No vídeo, o médico diz que, mesmo com o respirador, existe 60% de chance do paciente de covid-19 morrer se não fizer o tratamento. O Estadão Verifica não encontrou nenhum estudo científico que contenha esse dado. Para o infectologista Sidnei Rodrigues, do hospital Eduardo Menezes, em Belo Horizonte, o que faz diferença não é o uso do "tratamento precoce", e sim, atender nas urgências os pacientes que são grupos de risco e quadro grave.
"Pacientes com sintomas graves de covid, em especial falta de ar, podem necessitar de uso de respirador", afirmou o médico, que trabalha na linha de frente do combate à covid-19. "Mas, sabemos que a mortalidade entre os intubados é alta. Infelizmente ainda não temos um 'tratamento precoce' que evite a evolução negativa do paciente. O que conta é que a equipe de saúde tenha condições de acompanhar de perto os pacientes graves".
Dentre as informações falsas mencionadas no vídeo, Davi Rodrigues afirma que o uso de vitamina D, magnésio e zinco pode prevenir casos de covid-19. Ele recomenda que, ao chegar da rua, as pessoas façam "nebulização com bicarbonato, metade de uma colherzinha de café, e 10ml de soro fisiológico para alcalinizar a via respiratória para o vírus não proliferar". Ele também comenta que usar prata coloidal em gargarejos e no nariz diminui a proliferação do vírus. Nenhuma dessas recomendações encontra respaldo na ciência.
Segundo a farmacêutica bioquímica e virologista do Instituto de Ciências Biológicas (ICB) da Universidade Federal de Minas Gerais (UFMG) Jordana Coelho, "não existem evidências de que vitamina D e minerais são preventivos para a covid-19. Essa composição para a nebulização também não tem fundamento científico. Trata-se de um profissional médico que tem uma fala baseada em informações incompletas, incorretas e equivocadas".
É importante ressaltar que a Organização Mundial da Saúde (OMS) afirma que o isolamento domiciliar é uma ferramenta de combate ao coronavírus, diferentemente do que afirma Rodrigues. Portanto, o distanciamento para casos suspeitos ou confirmados de infecção pelo novo coronavírus é uma forma segura de lidar com a doença para não transmiti-la para outras pessoas.

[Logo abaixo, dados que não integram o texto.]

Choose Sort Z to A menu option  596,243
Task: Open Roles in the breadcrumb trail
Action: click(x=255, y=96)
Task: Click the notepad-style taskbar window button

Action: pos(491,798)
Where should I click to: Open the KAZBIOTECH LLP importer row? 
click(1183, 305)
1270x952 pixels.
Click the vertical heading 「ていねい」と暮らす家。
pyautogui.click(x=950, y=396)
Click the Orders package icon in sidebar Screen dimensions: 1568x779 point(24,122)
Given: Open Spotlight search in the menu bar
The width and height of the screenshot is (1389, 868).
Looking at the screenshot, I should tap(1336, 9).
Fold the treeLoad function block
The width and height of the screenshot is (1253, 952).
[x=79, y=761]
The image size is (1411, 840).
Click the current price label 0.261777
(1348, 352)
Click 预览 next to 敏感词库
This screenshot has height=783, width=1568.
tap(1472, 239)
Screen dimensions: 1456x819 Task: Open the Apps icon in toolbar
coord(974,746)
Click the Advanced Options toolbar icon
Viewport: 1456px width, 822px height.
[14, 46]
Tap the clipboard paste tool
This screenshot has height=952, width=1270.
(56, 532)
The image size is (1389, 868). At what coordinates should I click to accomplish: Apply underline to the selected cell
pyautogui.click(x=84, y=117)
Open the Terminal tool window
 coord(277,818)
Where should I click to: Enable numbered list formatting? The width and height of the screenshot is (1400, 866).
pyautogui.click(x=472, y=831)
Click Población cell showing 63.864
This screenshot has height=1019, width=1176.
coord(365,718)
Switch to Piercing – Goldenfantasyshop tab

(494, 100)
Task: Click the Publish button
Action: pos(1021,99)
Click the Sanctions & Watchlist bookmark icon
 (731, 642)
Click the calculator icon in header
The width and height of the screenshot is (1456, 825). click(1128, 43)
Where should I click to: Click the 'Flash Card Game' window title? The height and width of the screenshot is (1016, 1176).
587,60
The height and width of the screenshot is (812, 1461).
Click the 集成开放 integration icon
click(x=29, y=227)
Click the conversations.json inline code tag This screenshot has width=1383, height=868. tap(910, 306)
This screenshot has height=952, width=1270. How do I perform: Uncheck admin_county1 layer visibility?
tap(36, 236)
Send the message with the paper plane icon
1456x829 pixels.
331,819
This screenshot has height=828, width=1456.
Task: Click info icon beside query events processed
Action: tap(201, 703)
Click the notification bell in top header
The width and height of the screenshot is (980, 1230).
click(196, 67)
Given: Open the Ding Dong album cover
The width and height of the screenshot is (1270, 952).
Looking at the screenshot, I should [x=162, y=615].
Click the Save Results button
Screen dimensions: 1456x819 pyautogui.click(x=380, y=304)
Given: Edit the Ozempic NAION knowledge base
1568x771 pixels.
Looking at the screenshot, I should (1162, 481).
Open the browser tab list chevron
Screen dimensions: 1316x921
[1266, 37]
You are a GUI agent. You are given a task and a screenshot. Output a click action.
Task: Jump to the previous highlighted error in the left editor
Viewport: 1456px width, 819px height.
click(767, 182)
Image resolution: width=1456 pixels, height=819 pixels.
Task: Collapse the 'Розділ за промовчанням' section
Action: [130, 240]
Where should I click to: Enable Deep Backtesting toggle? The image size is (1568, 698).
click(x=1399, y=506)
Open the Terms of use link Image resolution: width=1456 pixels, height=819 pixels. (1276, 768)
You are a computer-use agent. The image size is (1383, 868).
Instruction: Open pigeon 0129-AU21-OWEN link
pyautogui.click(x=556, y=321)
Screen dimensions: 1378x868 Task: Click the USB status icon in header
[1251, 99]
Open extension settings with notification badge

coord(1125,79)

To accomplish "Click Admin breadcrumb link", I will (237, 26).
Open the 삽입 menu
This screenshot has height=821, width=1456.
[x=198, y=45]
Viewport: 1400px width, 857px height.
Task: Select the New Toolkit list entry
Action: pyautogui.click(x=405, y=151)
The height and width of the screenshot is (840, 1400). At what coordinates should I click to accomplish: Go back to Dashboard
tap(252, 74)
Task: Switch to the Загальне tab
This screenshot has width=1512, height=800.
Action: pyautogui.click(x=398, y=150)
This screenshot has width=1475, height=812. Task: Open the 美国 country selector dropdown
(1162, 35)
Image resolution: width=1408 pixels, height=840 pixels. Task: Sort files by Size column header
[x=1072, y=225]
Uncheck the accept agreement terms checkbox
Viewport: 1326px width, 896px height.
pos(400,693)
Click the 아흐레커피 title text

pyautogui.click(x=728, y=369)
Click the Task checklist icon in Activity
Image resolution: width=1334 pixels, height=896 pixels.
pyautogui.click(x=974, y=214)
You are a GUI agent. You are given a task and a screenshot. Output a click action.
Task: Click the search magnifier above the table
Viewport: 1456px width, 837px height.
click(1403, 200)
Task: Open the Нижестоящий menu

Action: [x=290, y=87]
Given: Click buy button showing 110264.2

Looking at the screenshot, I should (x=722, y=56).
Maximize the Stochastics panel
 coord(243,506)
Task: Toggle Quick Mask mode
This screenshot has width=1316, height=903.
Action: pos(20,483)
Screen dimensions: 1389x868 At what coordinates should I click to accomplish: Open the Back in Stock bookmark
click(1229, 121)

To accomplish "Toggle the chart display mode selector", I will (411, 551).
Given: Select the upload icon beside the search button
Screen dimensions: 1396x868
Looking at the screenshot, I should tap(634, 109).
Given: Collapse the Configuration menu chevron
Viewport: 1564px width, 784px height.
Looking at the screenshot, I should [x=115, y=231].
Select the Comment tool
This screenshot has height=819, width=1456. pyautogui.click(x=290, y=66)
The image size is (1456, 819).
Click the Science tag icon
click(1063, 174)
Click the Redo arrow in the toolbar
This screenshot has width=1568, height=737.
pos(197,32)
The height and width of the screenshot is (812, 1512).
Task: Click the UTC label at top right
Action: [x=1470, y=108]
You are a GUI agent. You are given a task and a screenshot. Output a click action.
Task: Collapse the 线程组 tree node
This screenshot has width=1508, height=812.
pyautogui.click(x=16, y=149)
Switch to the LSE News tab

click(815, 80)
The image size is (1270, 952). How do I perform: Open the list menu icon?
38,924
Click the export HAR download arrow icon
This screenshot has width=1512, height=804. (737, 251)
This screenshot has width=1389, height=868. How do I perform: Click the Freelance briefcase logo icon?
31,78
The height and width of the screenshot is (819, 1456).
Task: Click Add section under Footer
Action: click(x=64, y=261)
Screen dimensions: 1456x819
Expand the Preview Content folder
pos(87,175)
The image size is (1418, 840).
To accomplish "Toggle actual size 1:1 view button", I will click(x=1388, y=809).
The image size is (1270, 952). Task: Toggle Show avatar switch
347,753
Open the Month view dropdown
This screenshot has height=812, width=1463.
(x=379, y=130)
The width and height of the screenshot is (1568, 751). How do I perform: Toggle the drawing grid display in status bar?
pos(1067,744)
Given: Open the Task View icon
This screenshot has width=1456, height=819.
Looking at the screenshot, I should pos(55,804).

O Estadão Verifica tentou contato com Davi Rodrigues, mas não obteve resposta. O espaço está aberto para manifestação.
Este boato foi checado por aparecer entre os principais conteúdos suspeitos que circulam no Facebook. O Estadão Verifica tem acesso a uma lista de postagens potencialmente falsas e a dados sobre sua viralização em razão de uma parceria com a rede social. Quando nossas verificações constatam que uma informação é enganosa, o Facebook reduz o alcance de sua circulação. Usuários da rede social e administradores de páginas recebem notificações se tiverem publicado ou compartilhado postagens marcadas como falsas. Um aviso também é enviado a quem quiser postar um conteúdo que tiver sido sinalizado como inverídico anteriormente.
Um pré-requisito para participar da parceria com o Facebook é obter certificação da International Fact Checking Network (IFCN), o que, no caso do Estadão Verifica, ocorreu em janeiro de 2019. A associação internacional de verificadores de fatos exige das entidades certificadas que assinem um código de princípios e assumam compromissos em cinco áreas: apartidarismo e imparcialidade; transparência das fontes; transparência do financiamento e organização; transparência da metodologia; e política de correções aberta e honesta. O comprometimento com essas práticas promove mais equilíbrio e precisão no trabalho.